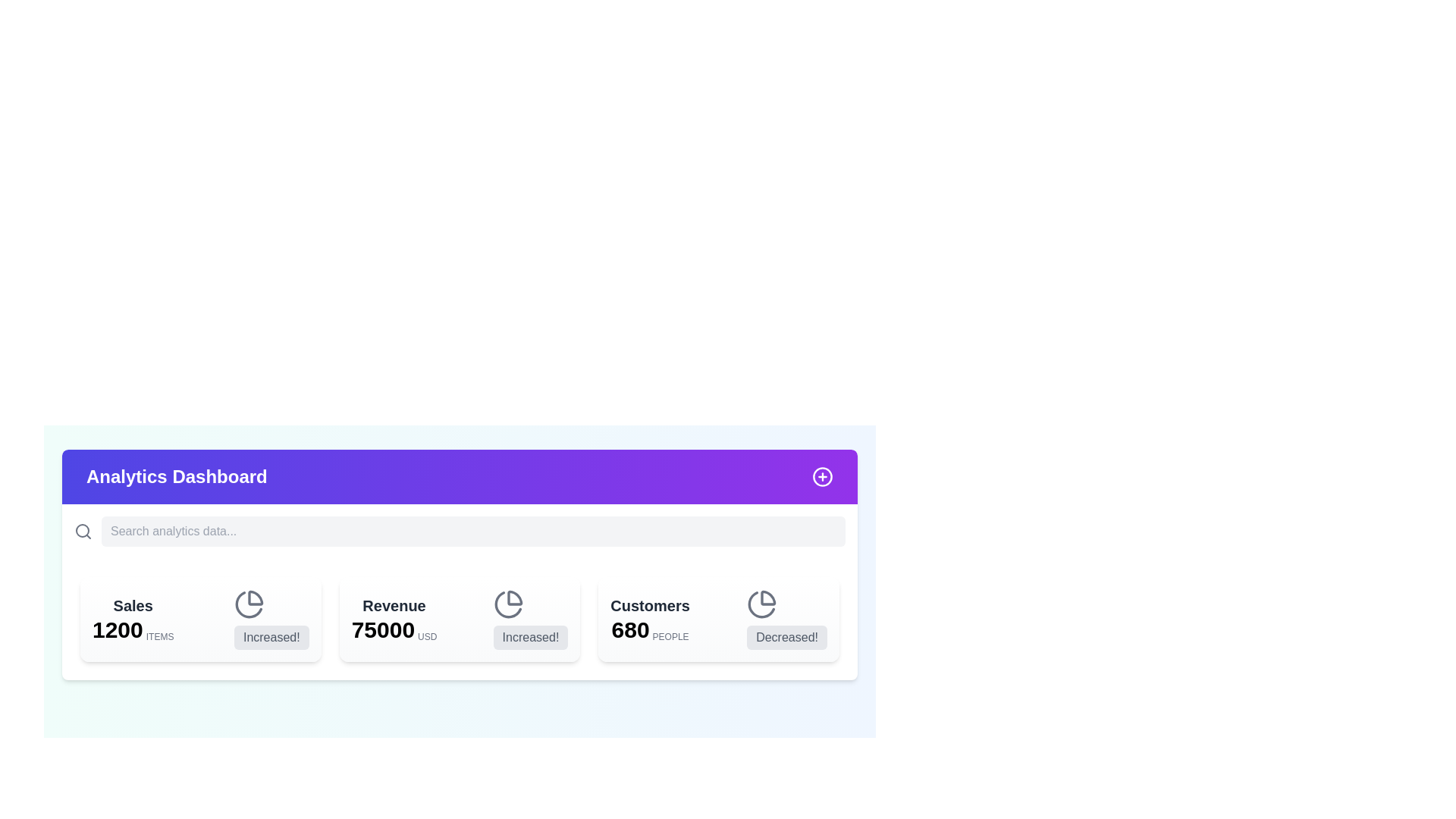 Image resolution: width=1456 pixels, height=819 pixels. I want to click on the Text label that displays a status or trend indicator related to a decrease, located under the heading 'Customers' on the dashboard, so click(787, 637).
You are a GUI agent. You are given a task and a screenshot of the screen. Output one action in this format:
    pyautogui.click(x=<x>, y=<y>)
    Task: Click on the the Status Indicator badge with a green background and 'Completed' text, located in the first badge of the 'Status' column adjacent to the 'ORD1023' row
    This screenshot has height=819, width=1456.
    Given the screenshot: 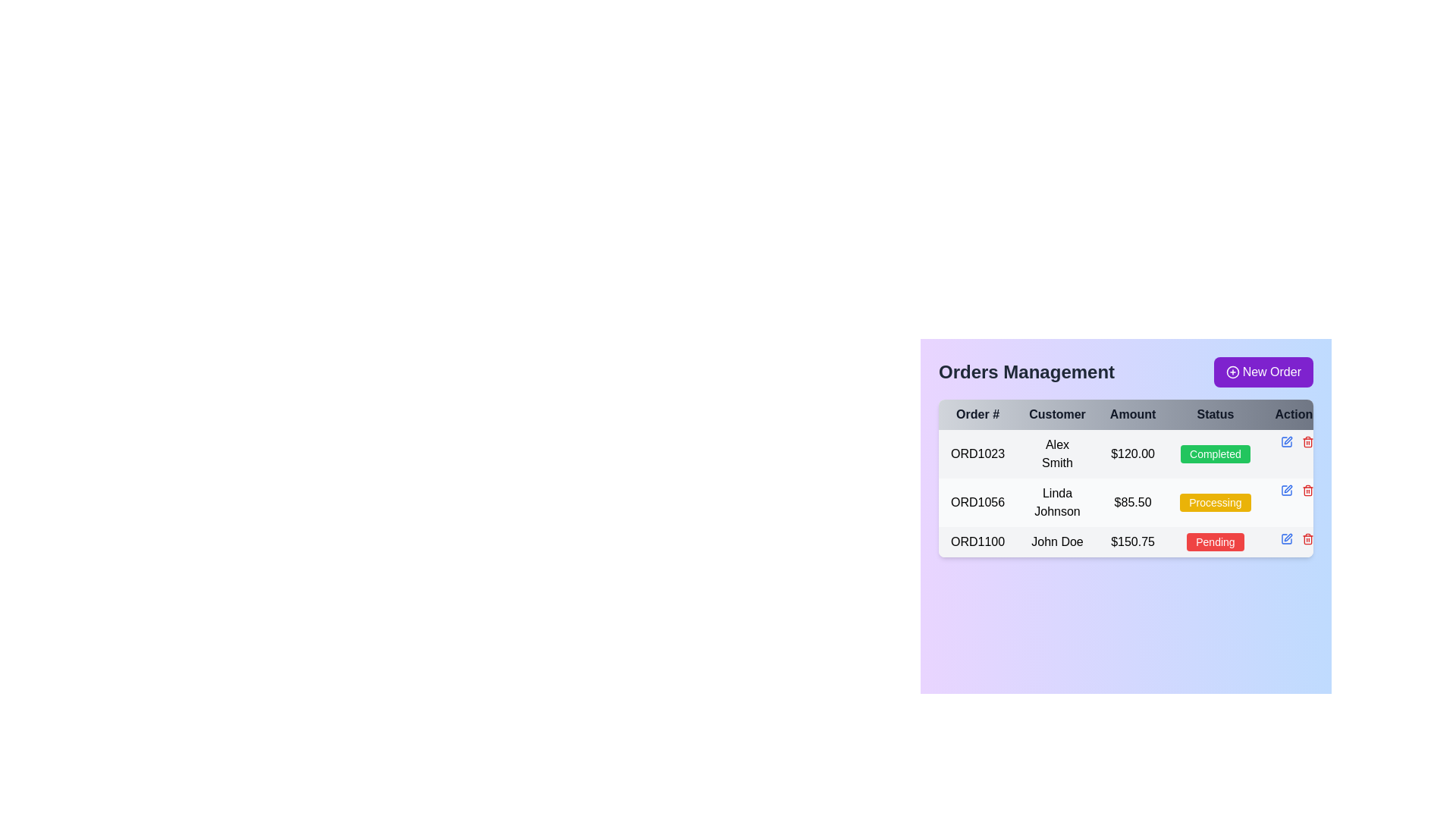 What is the action you would take?
    pyautogui.click(x=1215, y=453)
    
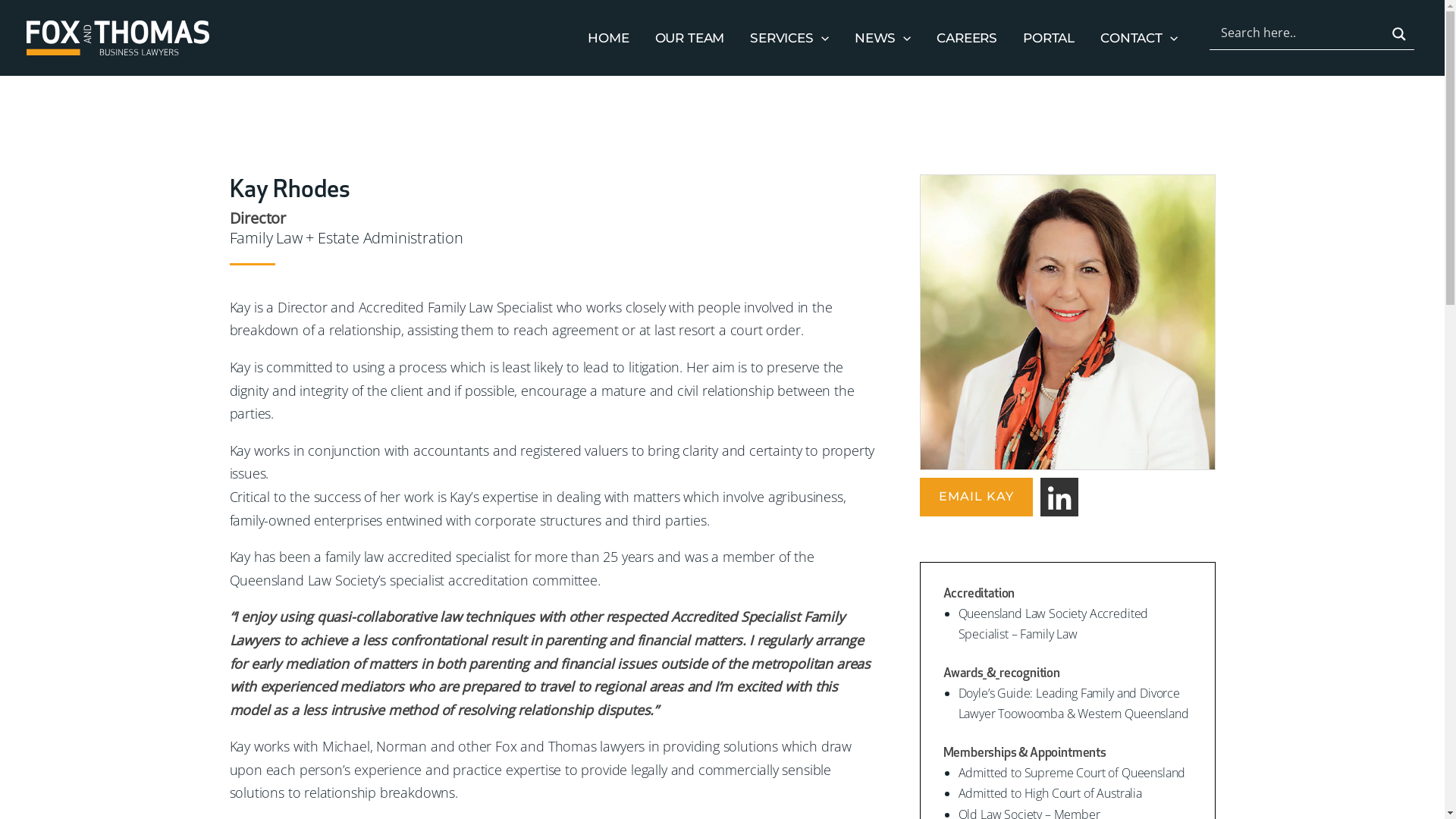 The width and height of the screenshot is (1456, 819). I want to click on 'CAREERS', so click(966, 37).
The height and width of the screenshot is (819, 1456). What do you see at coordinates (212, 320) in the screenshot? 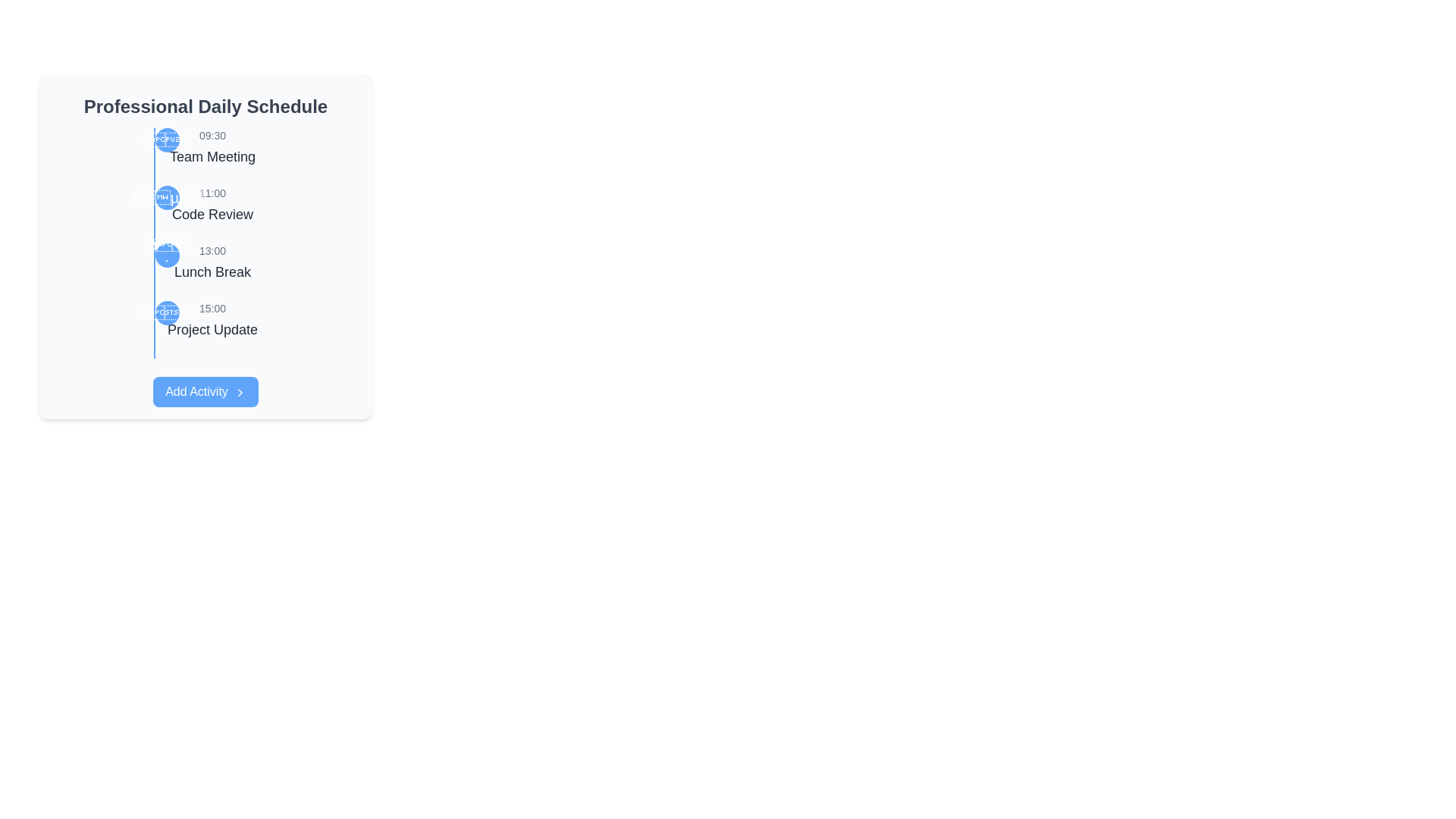
I see `the fourth timeline item labeled 'Project Update' at 15:00 in the Professional Daily Schedule to interact with the represented event` at bounding box center [212, 320].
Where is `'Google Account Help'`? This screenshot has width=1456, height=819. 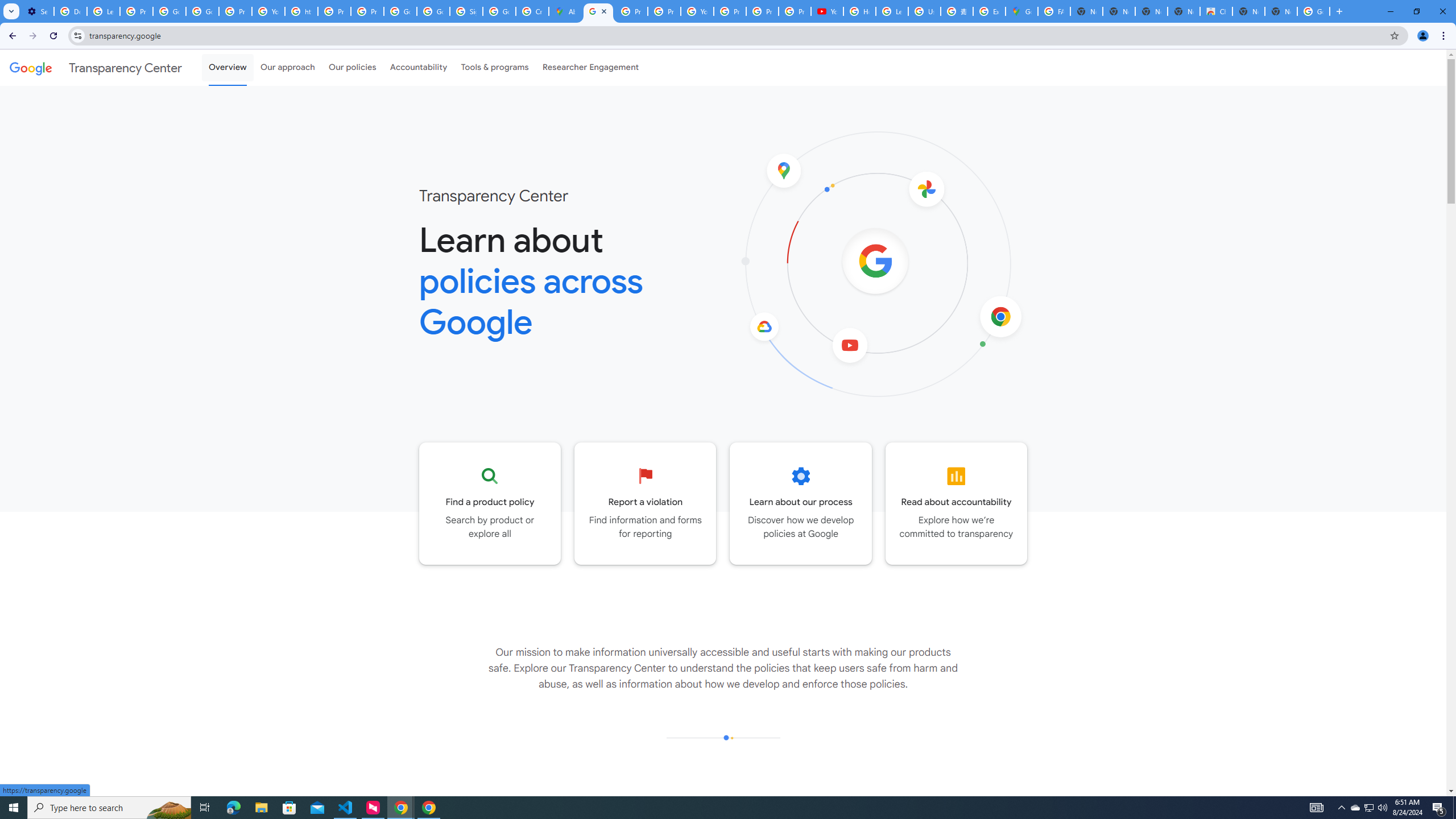
'Google Account Help' is located at coordinates (169, 11).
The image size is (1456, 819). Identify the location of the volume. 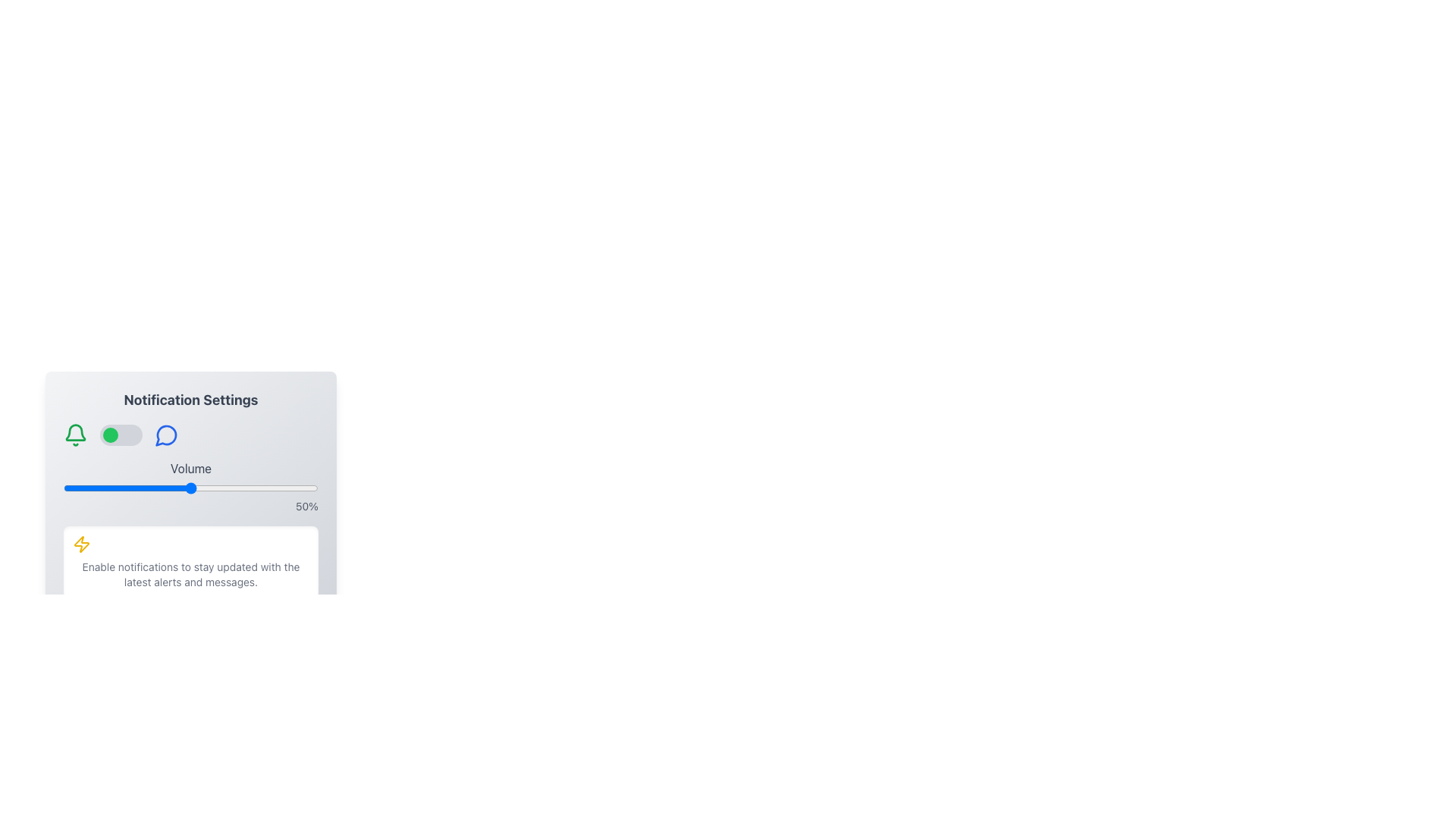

§ **Problem description**
Pull out every line of the entries above that contains the string "with". Case counts.

§ **Response to this exercise**
    Task: Click on the the Status Indicator badge with a green background and 'Completed' text, located in the first badge of the 'Status' column adjacent to the 'ORD1023' row
I see `the fourth timeline item labeled 'Project Update' at 15:00 in the Professional Daily Schedule to interact with the represented event` at bounding box center [212, 320].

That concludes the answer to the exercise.